Conceito revolucionário - No entanto, a Revolução[2] procurou explicitar um
conceito contrário, onde o homem poderia atingir a plenitude, a perfeição,
portanto a Bondade completa, sem a participação de Deus. A definição filosófica desta “bondade” natural
só foi explicitada completamente no século XVIII. Consiste ela em admitir que o
homem só vai atingir a plenitude de seu ser, portanto tornar-se perfeito, guiando-se por seus instintos e vivendo
conforme a natureza que o circunda.
O
que é a “bondade natural”
Rousseau imagina que houve uma época na
humanidade em que se vivia num estado natural perfeito, o “estado da natureza”

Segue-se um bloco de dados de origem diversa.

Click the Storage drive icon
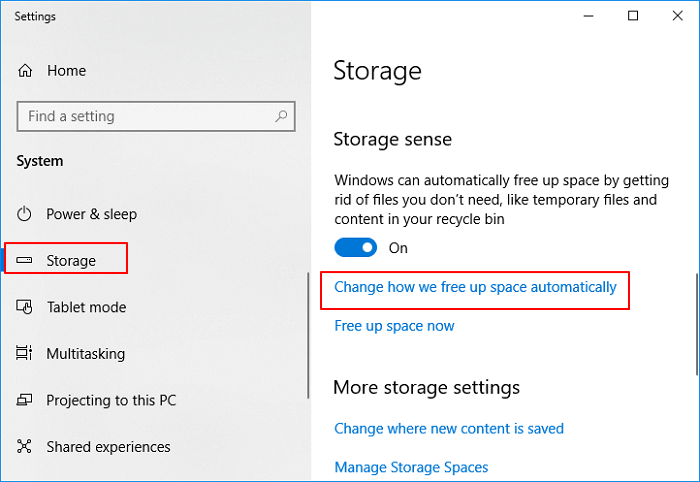The width and height of the screenshot is (700, 482). (x=25, y=261)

conforme define. Adão e Eva, quando viviam no Paraíso, só viviam neste “estado”
antes de receber de Deus as luzes e os preceitos. Foram os preceitos que lhes tiraram a
liberdade... Neste imaginado período, o
homem seguia apenas os ditames da Natureza e não a leis “impostas” por Deus. O
pretenso “filósofo” nem põe em questão que a Natureza existente no Paraíso
terrestre era diferente da que nos circunda atualmente.
A “Bondade Natural” consistiria, segundo ele,
em viver segundo a natureza que nos cerca, copiando-a, domando-a ou
assemelhando-se a ela, fazendo tudo o que ela nos ensina de uma maneira
“natural”. Assim, o homem pode ser bravo como um tigre, mas também manso como
um cordeiro, conforme imite “naturalmente” a um ou a outro animal.

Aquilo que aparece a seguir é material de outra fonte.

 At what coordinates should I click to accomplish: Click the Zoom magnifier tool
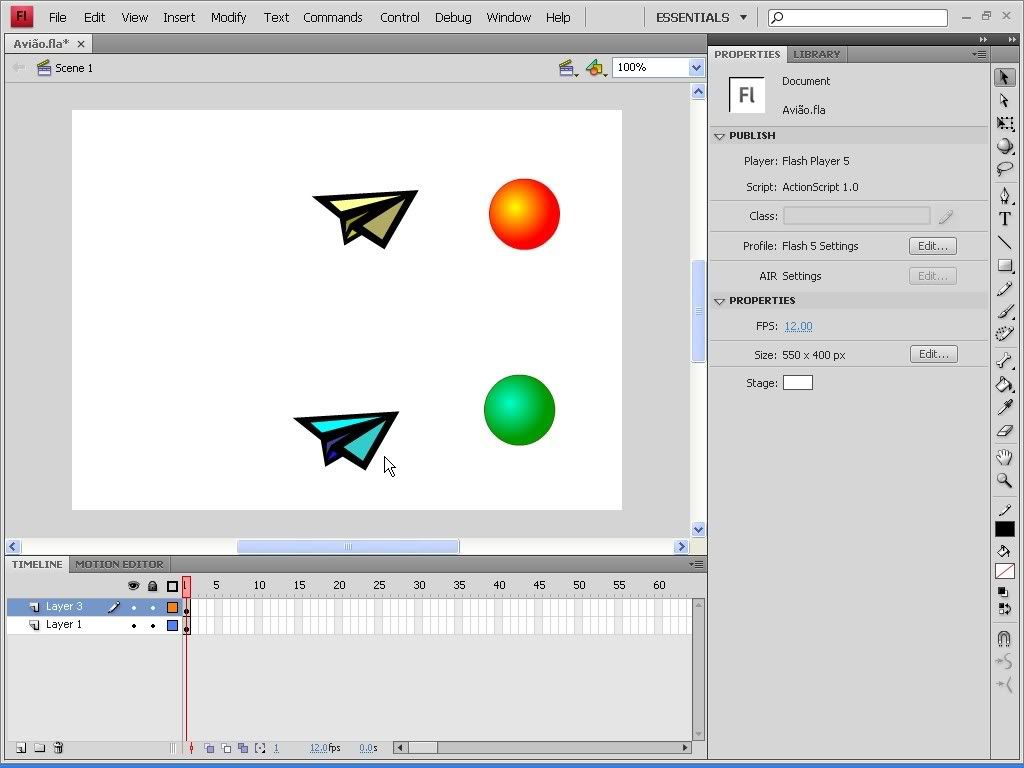pyautogui.click(x=1005, y=481)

Desta forma, o homem vivia no paraíso num
“estado natural”, com a plena perfeição de seu ser, o qual foi desvirtuado a
partir do momento em que Deus disse: “não podereis comer do fruto proibido”. As
normas, as regras, a lei, veio para tirar o homem de seu estado de “perfeição”

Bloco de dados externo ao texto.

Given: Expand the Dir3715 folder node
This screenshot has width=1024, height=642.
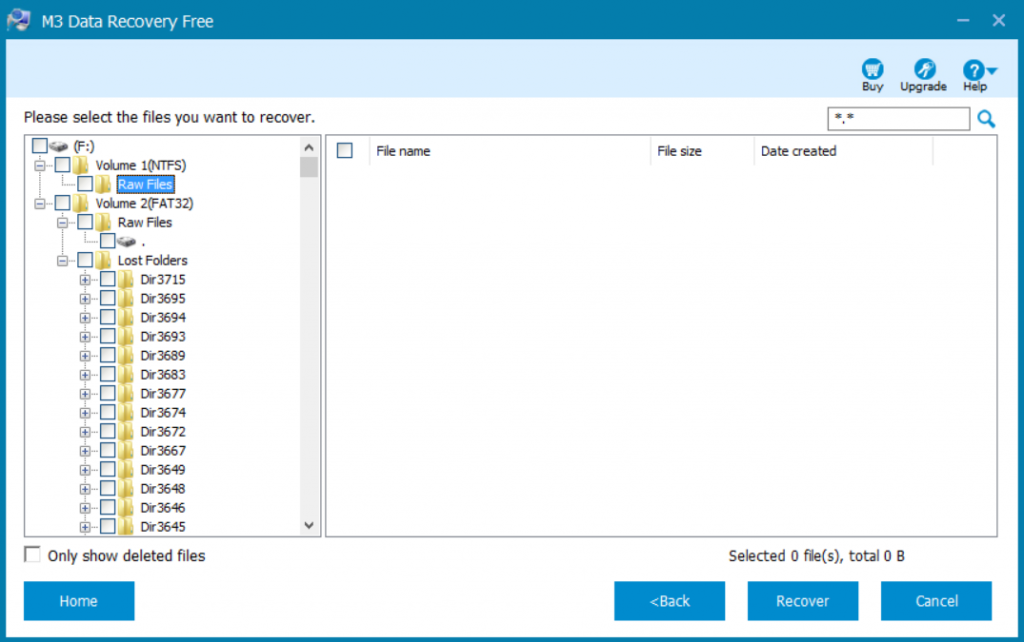Looking at the screenshot, I should [x=85, y=280].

natural. Tirando-lhe a liberdade e também o “direito” de ser igual, Deus teria
implantado a desigualdade no ser humano. A conclusão desta teoria foi que
descambou na famosa trilogia da Revolução Francesa (liberdade, igualdade,
fraternidade), pois livre e igual o homem deveria viver numa copiosa e intensa
fraternidade.
Exemplo da prática de “bondade” natural
São Luís Grignion de Montfort define o possuidor de tal “bondade” como aquele que é “sábio segundo o mundo”:
“Sábio
segundo o mundo é quem sabe desenvolver-se em seus negócios e consegue tirar
vantagem de tudo, sem dar a impressão de
buscá-la; quem domina a arte de fingir e enganar astutamente, sem que ninguém
se dê conta; quem conhece perfeitamente os gostos e delicadezas do mundo; quem
sabe amoldar-se a todos para conseguir seus propósitos, sem preocupar-se nem
pouco nem muito com a honra e a glória de Deus; quem harmoniza secreta porém
funestamente a verdade com a mentira, o Evangelho com o mundo, a virtude com o
pecado e Jesus Cristo com Belial; quem deseja passar por honesto, porém não por
devoto; quem despreza, interpreta torcidamente ou condena com facilidade as
práticas piedosas que não se acomodem às suas.
Finalmente, sábio segundo o mundo é quem, guiando-se somente pela luz
dos sentidos e da razão humana, trata unicamente de salvar as aparências de
cristão e homem de bem, sem preocupar-se o mínimo possível de agradar a Deus e
expiar, pela penitência, os pecados cometidos contra a divina Majestade”[3]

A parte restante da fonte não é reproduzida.